(Exercise)
Word for word, set down the lines from the one that contains "Where should I click to: Click the 'Yesterday" through the final line of the data; no pictures belong in the copy.

((

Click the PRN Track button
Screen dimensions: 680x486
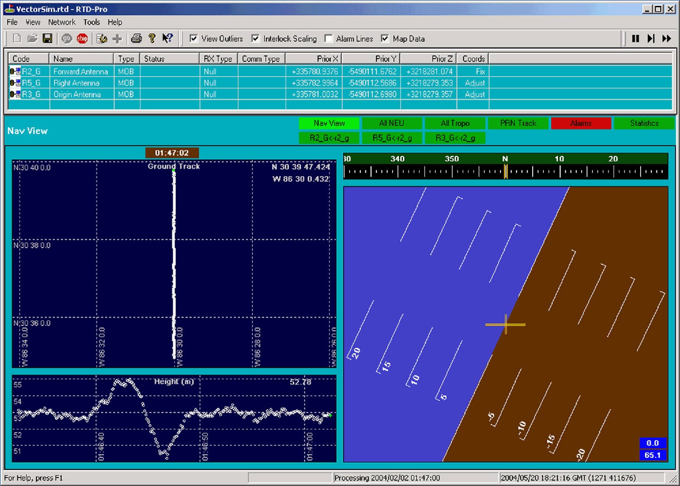pyautogui.click(x=518, y=123)
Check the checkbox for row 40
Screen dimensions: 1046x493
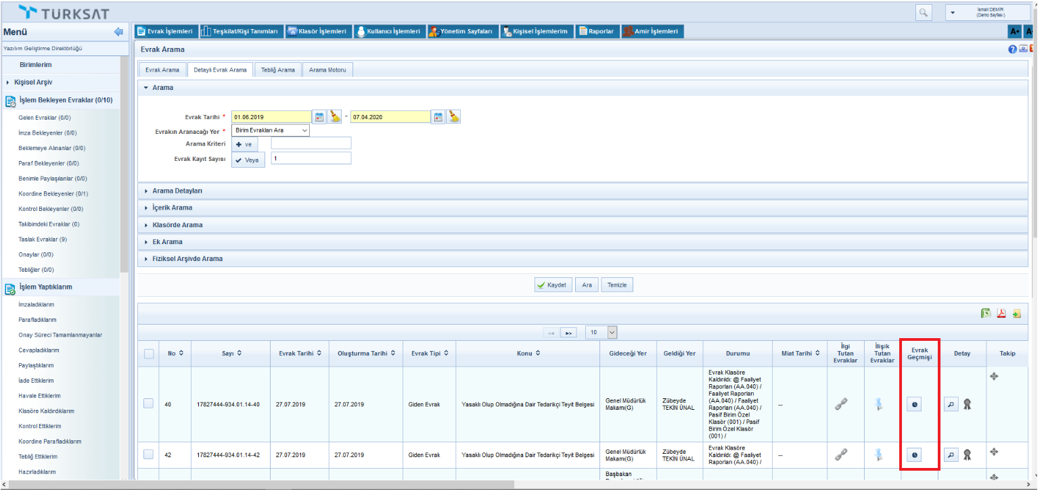[x=149, y=404]
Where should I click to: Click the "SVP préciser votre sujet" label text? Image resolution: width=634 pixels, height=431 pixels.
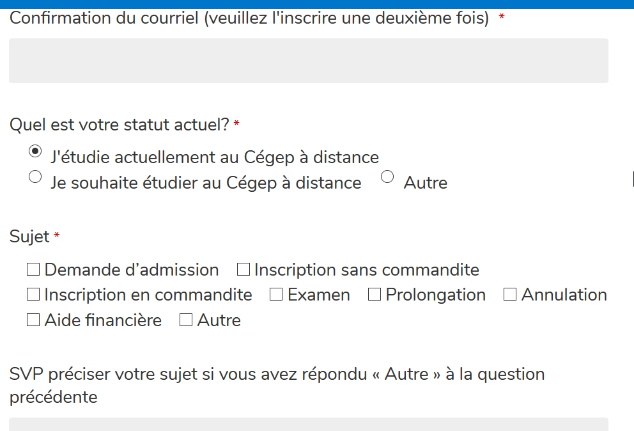(x=276, y=374)
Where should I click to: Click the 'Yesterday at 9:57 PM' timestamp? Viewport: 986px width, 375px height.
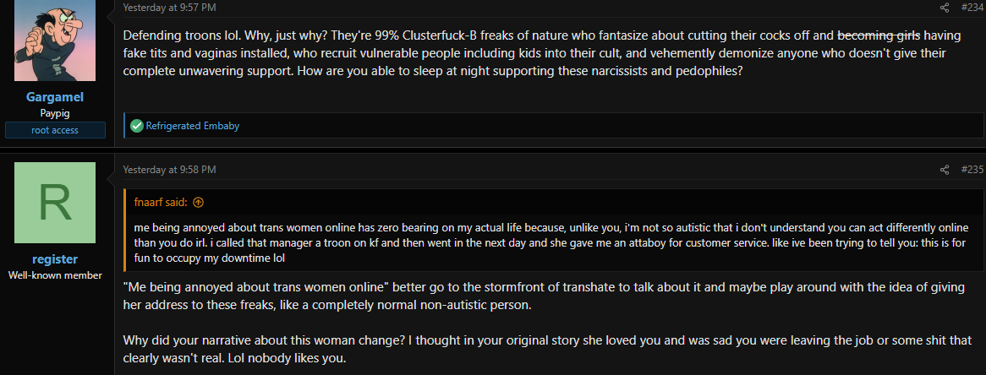[170, 8]
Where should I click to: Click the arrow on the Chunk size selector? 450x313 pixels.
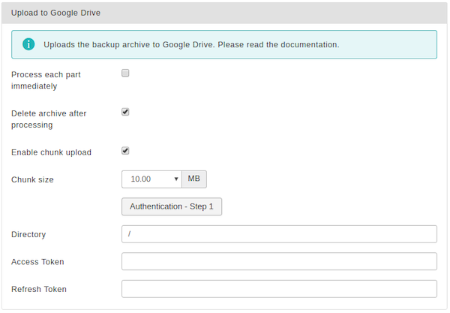click(176, 179)
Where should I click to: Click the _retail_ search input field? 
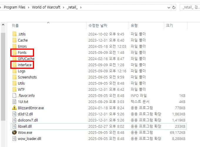pos(190,7)
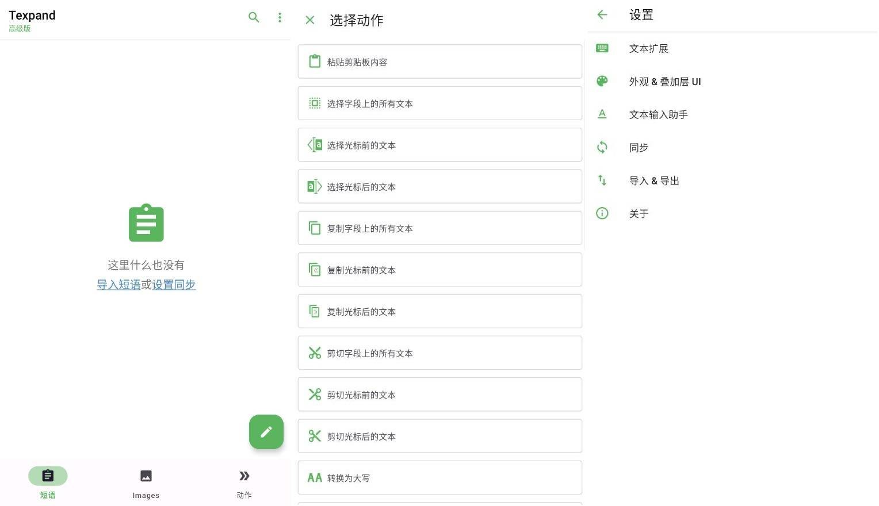
Task: Open the three-dot overflow menu
Action: click(280, 17)
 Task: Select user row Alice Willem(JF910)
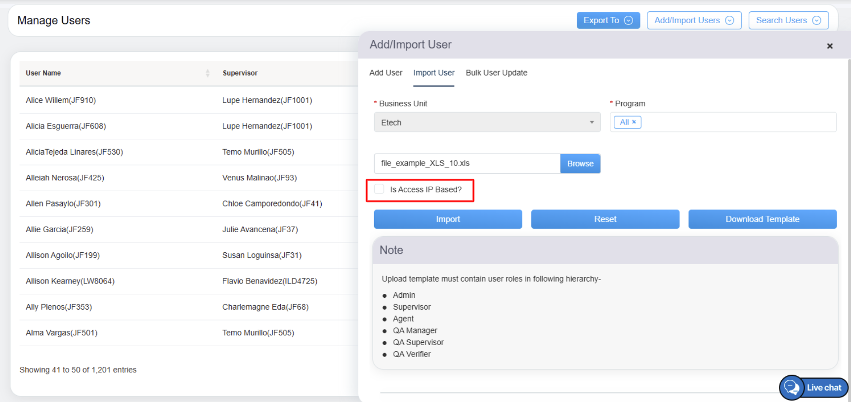[x=61, y=100]
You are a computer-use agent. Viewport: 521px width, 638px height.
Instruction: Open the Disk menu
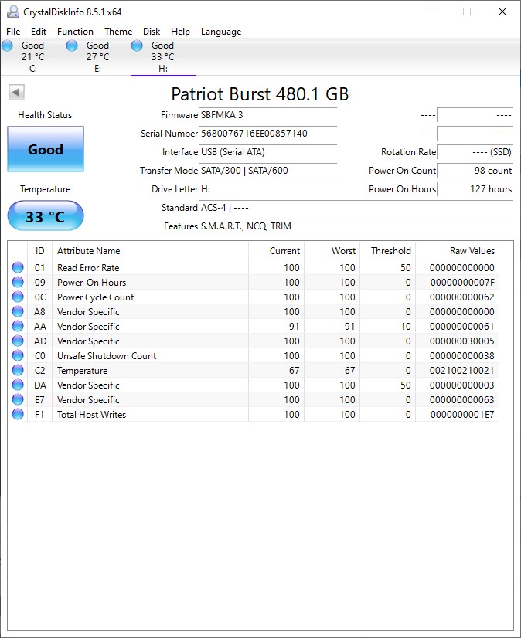[152, 32]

))

(Response area)
Where should I click to: Click the 'Yesterday at 9:57 PM' timestamp? Viewport: 986px width, 375px height.
[170, 8]
Where should I click to: Click the arrow on the Chunk size selector? 450x313 pixels.
click(176, 179)
Where should I click to: Click the _retail_ search input field? 
pos(190,7)
Task: Open the three-dot overflow menu
Action: click(280, 17)
 Task: Select user row Alice Willem(JF910)
[x=61, y=100]
You are a computer-use agent. Viewport: 521px width, 638px height.
Instruction: Open the Disk menu
[152, 32]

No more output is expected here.